Exercise instructions →
Turn the listing below, from the line with "This screenshot has height=840, width=1152." to the line with "Follow the up-arrow link in quoted block", into a JSON list of strings with one string per line, skipping blank lines.

Information given →

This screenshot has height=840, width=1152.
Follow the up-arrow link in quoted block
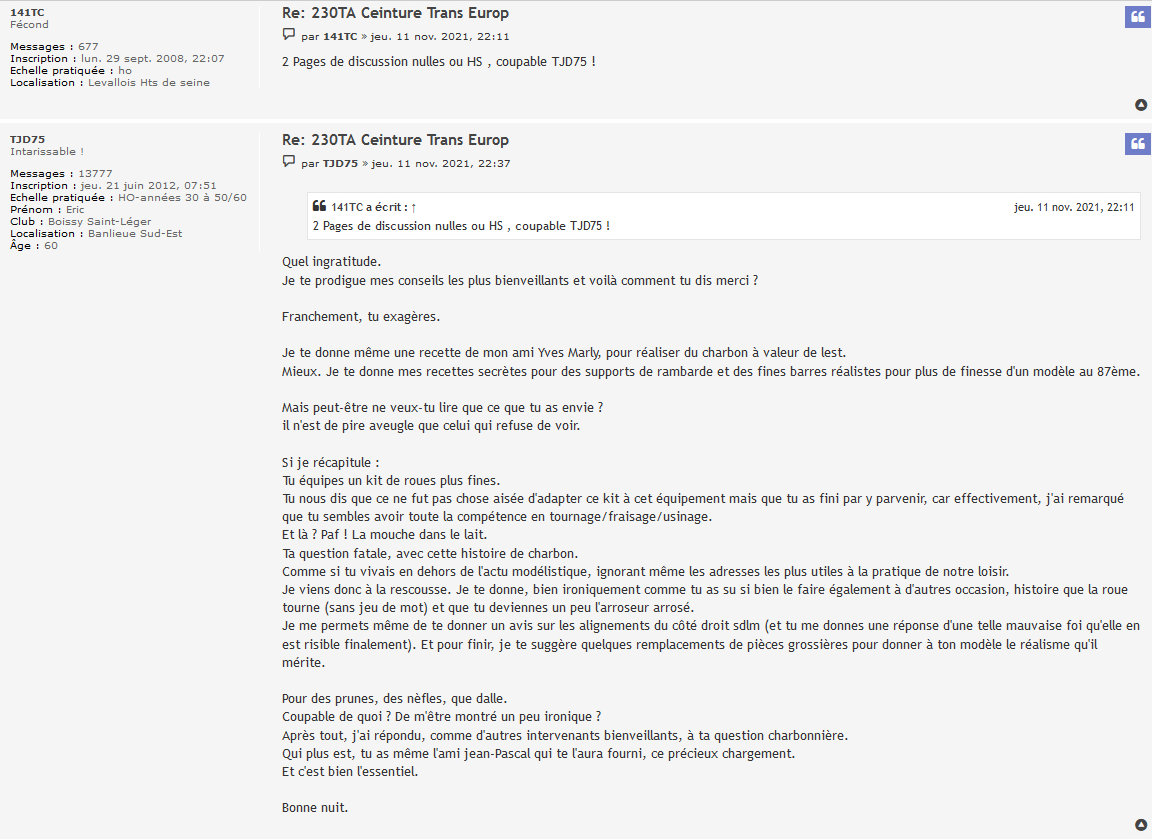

...

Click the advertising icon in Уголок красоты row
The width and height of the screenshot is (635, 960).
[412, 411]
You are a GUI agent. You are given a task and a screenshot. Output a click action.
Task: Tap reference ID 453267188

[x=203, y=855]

Correct response →
[
  "This screenshot has height=840, width=1152.",
  "Follow the up-arrow link in quoted block"
]